Why Aretha’s Detroit connection brought all this painful past history to mind was the interview I heard with Smokey Robinson who spoke of living behind Aretha in a neighborhood that included Diana Ross and other famous talents. What stopped me in my tracks was when he mentioned that Aretha lived on Boston Blvd.

The main street in Detroit is Woodward Ave. It used to run from the Detroit River north to the distant suburbs. I lived one block west of Woodward and two blocks north of 8 Mile. The Woodward Ave. bus would take you all the way downtown and just before you got there you would pass Boston Blvd. and a couple of other residential streets that displayed palatial homes unlike any other viewed from Detroit’s main street on the eight mile ride to downtown. These homes must have been built by the early elites of Detroit society.

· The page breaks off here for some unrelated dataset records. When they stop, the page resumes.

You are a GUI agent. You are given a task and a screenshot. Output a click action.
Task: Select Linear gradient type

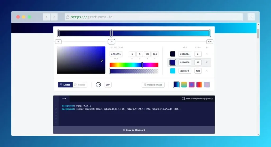coord(65,85)
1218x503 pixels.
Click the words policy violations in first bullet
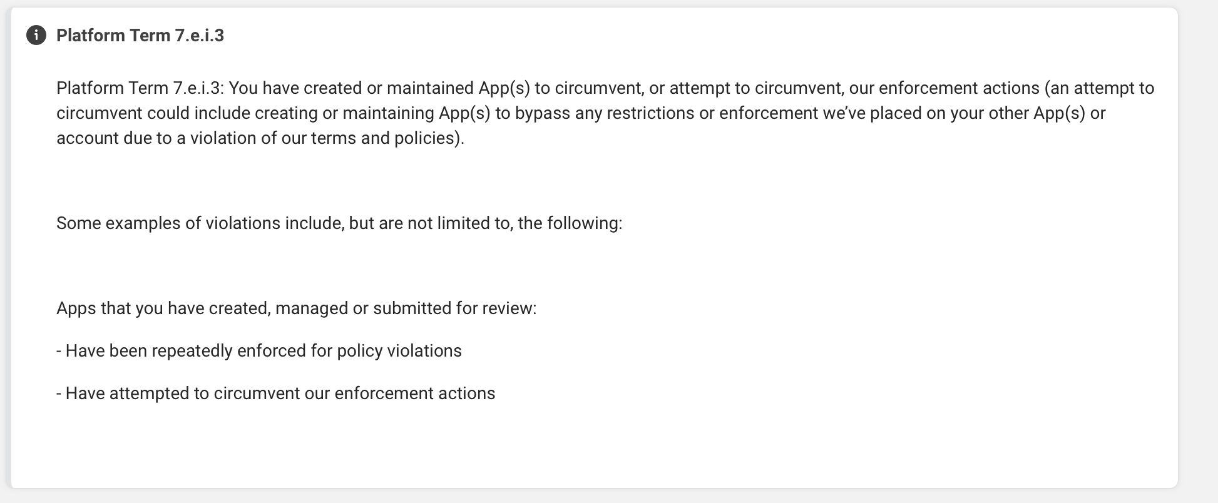click(399, 351)
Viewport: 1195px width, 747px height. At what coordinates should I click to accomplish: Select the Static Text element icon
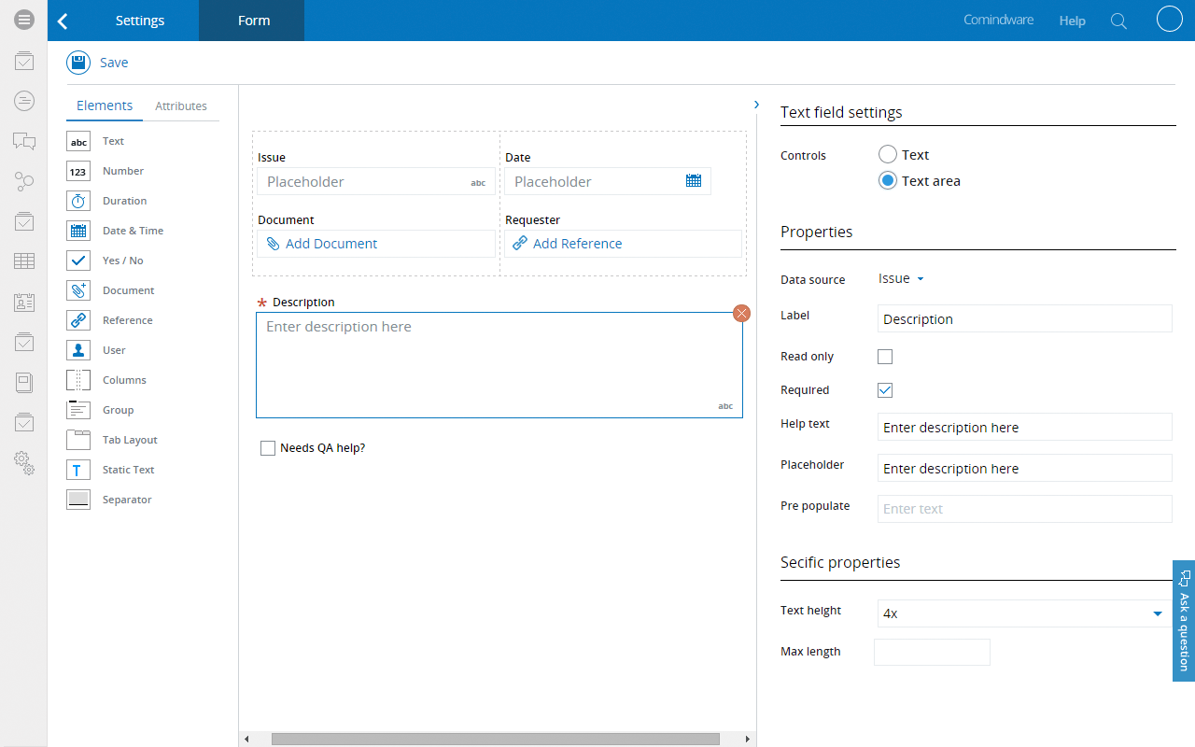point(78,470)
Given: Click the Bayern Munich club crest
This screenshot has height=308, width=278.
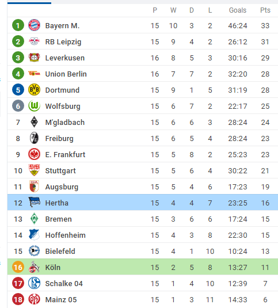Looking at the screenshot, I should click(34, 25).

The last I heard of Boston Blvd. was it had been hit by White Flight in the mid to late ‘50s. All this time later I find these white like me but very rich people were fleeing families that brought up Aretha, Smokey, Diana and others. And I am glad Aretha still claimed Detroit as home. I also hope that the descendants of those whites who thoughtlessly abandoned a city to protect their profits are a little ashamed of their heritage. It seems to have set the direction this whole country has taken. By the ‘80s it was an openly stated fact, “It’s all about the money!”

I hope the artists and others who are attempting to rebuild downtown Detroit can create a new national compass to reset our direction, which the Soul of our Nation is sorely in need of at this moment in time.